Für Skov dürfte auf der linken Seite der ehemalige Dortmunder Tom Rothe beginnen. Im Mittelfeld-Zentrum hatte sich in den letzten Wochen das Duo aus Rani Khedira und Janik Haberer gefunden. András Schäfer und Lucas Tousart, der nach seiner Einwechslung beim 4:0-Sieg in Hoffenheim überzeugen konnte, müssen sich wohl weiter hinten anstellen.
Beim Blick auf den Gegner fällt auf, dass in Dortmund ganz besonders nach erfolgreichen Champions-League-Spielen unter der Woche regelmäßig ein Kater im Ligaalltag einkehrt. Das war nicht nur beim Hinspiel in der Alten Försterei so, als die Borussia vier Tage zuvor Celtic Glasgow mit 7:1 aus dem Stadion geschossen hatte, sondern auch bei den Niederlagen in Stuttgart (Sieg zuvor in Brügge), Mainz (Sieg zuvor gegen Graz) und zuletzt in Bochum (Sieg zuvor bei Sporting Lissabon). Nun hat die Mannschaft von Trainer Niko Kovac das Rückspiel gegen Sporting beim torlosen Remis zwar nicht gewonnen, mit dem Sprung ins Achtelfinale aber dennoch die große Kritik der vergangenen Wochen ein klein wenig eindämmen können.
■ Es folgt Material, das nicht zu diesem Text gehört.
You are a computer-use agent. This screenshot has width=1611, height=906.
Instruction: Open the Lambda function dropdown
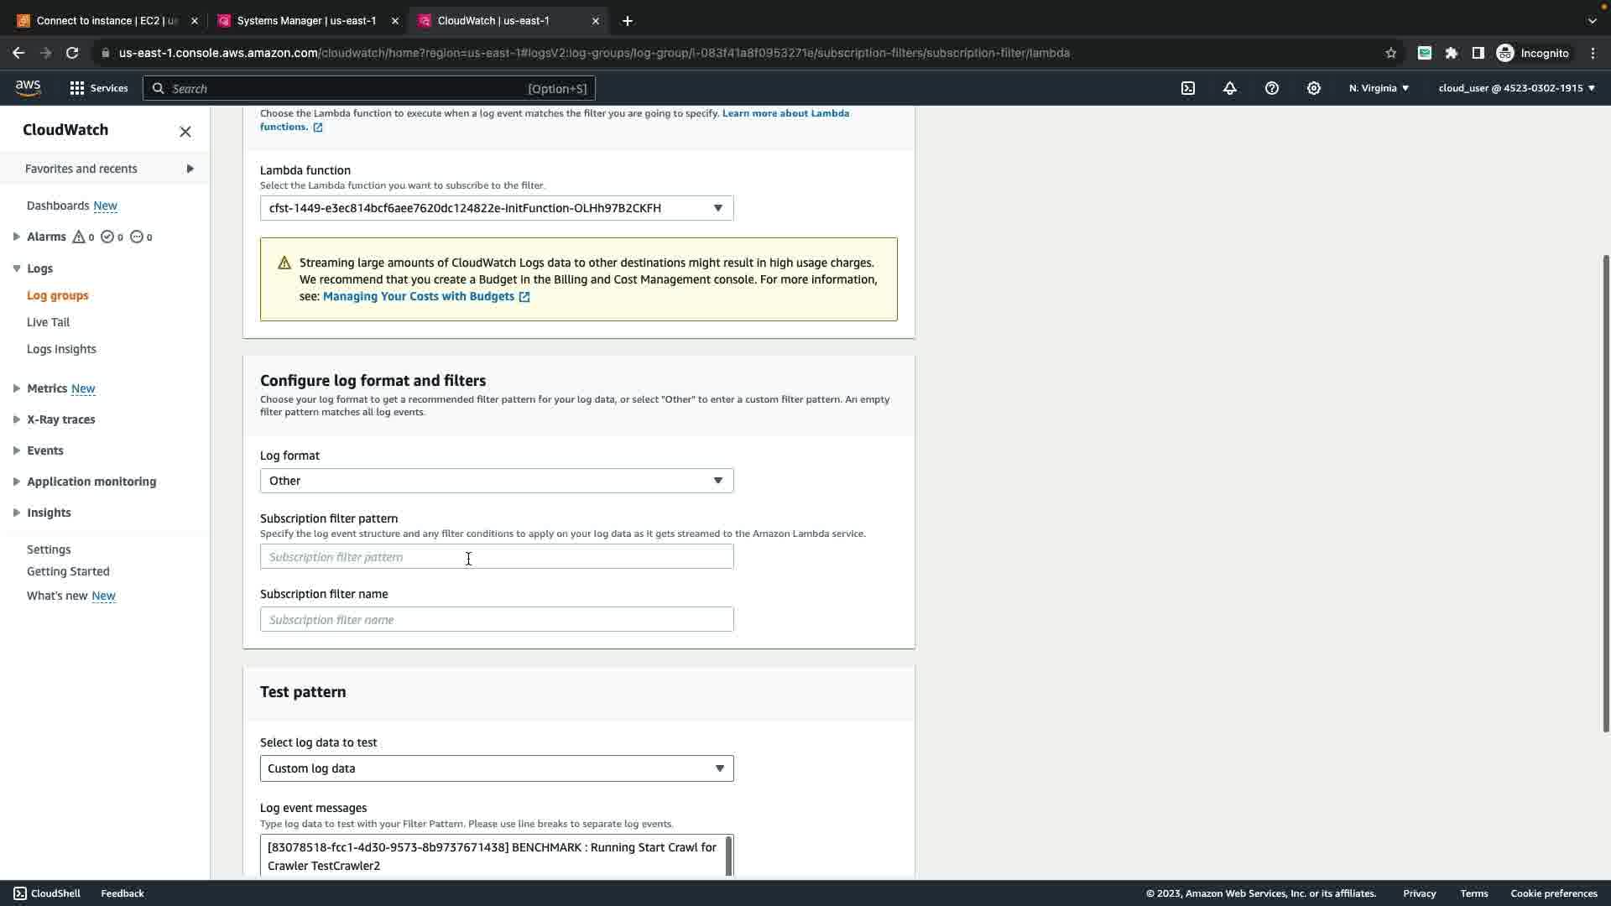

„Sie haben Fehler gemacht, die ihnen immer wieder sehr ins Kontor schlagen. Es muss für uns am Wochenende viel passieren, aber wir wollen sie dahin bringen, dass sie Fehler machen, die sie nicht machen möchten“, gab sich Baumgart gewohnt angriffslustig und sprach erst gar nicht davon, nur einen Punkt holen zu wollen. „Es ist unser Ziel, dort zu gewinnen“, betonte der 53-Jährige. Mit einem Dreier würden die Eisernen sich einen weiteren Schritt aus der Abstiegszone entfernen, in der die Konkurrenten aus Bochum (beim VfL Wolfsburg), Heidenheim (bei RB Leipzig) und Kiel (gegen Bayer Leverkusen) ausnahmslos als klare Außenseiter in ihre Partien am 23. Spieltag gehen.